36. La Commission admet d'ailleurs elle-même dans ses mémoires et réponses que "le secteur des fonderies d'acier ne se prête pas à une estimation aisée des capacités de production."

37. Dans ces conditions, l'existence ou l'absence de surcapacité dans le sous-secteur des barbotins et des équipements GET ne résultait pas clairement, à la date de la décision attaquée, des données et des statistiques disponibles. Cette constatation nécessitait, au contraire, une analyse complexe du sous-secteur concerné et des investigations complémentaires auprès des entreprises de ce sous-secteur.

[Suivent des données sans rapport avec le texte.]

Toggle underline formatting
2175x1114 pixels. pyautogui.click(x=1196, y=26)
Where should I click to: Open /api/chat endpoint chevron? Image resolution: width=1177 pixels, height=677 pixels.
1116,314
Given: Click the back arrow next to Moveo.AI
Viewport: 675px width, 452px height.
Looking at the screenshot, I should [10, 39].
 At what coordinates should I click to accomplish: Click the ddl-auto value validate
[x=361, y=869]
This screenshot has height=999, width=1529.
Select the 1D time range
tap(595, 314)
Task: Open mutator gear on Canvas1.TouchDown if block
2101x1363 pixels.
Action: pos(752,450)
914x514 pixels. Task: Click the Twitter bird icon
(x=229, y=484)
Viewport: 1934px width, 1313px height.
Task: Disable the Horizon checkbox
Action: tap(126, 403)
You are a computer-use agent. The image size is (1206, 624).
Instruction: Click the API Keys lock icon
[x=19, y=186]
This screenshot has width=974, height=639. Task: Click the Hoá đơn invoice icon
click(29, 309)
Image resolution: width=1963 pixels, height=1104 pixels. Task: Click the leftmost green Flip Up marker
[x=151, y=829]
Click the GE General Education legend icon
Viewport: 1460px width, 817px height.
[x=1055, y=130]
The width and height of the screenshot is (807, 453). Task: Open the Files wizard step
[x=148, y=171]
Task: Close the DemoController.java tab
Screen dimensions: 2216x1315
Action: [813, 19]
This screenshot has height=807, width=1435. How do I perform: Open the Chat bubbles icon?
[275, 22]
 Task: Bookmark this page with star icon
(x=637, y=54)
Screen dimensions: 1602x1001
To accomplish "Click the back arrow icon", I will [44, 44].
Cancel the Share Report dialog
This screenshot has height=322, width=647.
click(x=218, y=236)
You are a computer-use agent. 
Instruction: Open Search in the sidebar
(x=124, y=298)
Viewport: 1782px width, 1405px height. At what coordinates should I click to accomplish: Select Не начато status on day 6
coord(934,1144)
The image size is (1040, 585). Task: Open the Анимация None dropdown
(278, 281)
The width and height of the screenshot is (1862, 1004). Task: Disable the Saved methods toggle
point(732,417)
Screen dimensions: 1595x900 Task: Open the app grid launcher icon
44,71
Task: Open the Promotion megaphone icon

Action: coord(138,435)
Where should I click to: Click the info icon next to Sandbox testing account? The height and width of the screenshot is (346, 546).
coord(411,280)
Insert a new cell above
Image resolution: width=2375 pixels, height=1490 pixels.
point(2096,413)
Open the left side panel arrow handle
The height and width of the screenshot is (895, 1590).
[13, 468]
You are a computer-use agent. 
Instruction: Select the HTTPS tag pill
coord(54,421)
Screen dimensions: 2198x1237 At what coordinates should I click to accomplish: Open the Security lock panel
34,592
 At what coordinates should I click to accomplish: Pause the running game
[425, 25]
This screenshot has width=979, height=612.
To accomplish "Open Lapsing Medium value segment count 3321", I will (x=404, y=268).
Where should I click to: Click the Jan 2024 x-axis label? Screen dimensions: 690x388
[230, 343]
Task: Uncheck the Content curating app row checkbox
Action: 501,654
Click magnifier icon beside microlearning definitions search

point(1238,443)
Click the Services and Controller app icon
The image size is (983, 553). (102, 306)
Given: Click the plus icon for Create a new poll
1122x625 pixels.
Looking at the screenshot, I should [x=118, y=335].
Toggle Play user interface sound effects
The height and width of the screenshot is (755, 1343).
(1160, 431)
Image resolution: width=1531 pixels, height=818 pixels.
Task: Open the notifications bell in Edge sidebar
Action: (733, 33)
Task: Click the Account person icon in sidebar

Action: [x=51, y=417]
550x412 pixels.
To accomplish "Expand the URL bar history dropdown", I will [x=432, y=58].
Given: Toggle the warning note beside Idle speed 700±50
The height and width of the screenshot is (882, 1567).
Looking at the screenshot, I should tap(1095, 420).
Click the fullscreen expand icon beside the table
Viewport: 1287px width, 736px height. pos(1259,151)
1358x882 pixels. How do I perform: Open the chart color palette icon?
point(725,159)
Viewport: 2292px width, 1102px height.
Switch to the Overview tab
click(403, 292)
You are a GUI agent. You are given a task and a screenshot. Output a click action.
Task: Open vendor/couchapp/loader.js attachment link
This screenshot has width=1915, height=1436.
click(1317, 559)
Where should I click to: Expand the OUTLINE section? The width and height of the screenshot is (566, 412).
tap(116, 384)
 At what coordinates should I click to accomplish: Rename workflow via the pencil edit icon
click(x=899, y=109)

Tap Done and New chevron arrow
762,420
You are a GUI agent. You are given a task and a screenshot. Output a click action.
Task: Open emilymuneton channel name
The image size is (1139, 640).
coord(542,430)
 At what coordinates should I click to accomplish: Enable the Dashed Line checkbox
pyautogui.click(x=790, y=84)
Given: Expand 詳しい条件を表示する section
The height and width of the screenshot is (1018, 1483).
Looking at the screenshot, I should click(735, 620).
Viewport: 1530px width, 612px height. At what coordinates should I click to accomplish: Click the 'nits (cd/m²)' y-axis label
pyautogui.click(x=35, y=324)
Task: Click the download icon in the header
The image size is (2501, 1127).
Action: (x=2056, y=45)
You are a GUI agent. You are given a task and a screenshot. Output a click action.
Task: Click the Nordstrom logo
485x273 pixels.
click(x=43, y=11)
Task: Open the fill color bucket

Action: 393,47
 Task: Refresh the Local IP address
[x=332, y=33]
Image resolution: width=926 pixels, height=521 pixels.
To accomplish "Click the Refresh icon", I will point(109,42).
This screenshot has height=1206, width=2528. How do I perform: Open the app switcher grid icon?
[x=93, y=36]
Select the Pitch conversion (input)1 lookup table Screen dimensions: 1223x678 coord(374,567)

38. Il en résulte que, dès lors que la Commission entendait se fonder sur l'absence de surcapacité dans le sous-secteur d'activité considéré, il lui appartenait d'ouvrir la procédure prévue par l'article 93, paragraphe 2, du traité, ceci afin de vérifier, après avoir recueilli tous les avis nécessaires, le bien-fondé de son appréciation qui était de nature à soulever des difficultés sérieuses.

39. A défaut d'avoir été précédée d'une telle procédure, la décision NN 12-91 est illégale en tant qu'elle porte sur les aides autres que l'aide accordée à Pyrsa par le Gouvernement espagnol. Dans cette mesure, il convient, par conséquent, sans qu'il y ait lieu d'examiner les autres moyens invoqués par la requérante, d'annuler cette décision.

Sur les dépens

40. Aux termes de l'article 69, paragraphe 2, du règlement de procédure, toute partie qui succombe est condamnée aux dépens. La Commission ayant succombé en ses moyens, il y a lieu de la condamner aux dépens.

41. Conformément aux dispositions de l'article 69, paragraphe 4, de ce même règlement, le royaume d'Espagne doit, en sa qualité d'intervenant, supporter ses propres dépens.

Par ces motifs,

LA COUR,

déclare et arrête:

1) La décision NN 12-91 de la Commission, adressée au Gouvernement espagnol et communiquée à Cook par une lettre du 29 mai 1991, "de ne pas soulever d'objections" aux différentes aides d'État accordées à Pyrsa est annulée en tant qu'elle porte sur les aides autres que la subvention de 975 905 000 PTA accordée par le Gouvernement espagnol.

2) La Commission est condamnée aux dépens.

3) Le Royaume d'Espagne supportera ses propres dépens.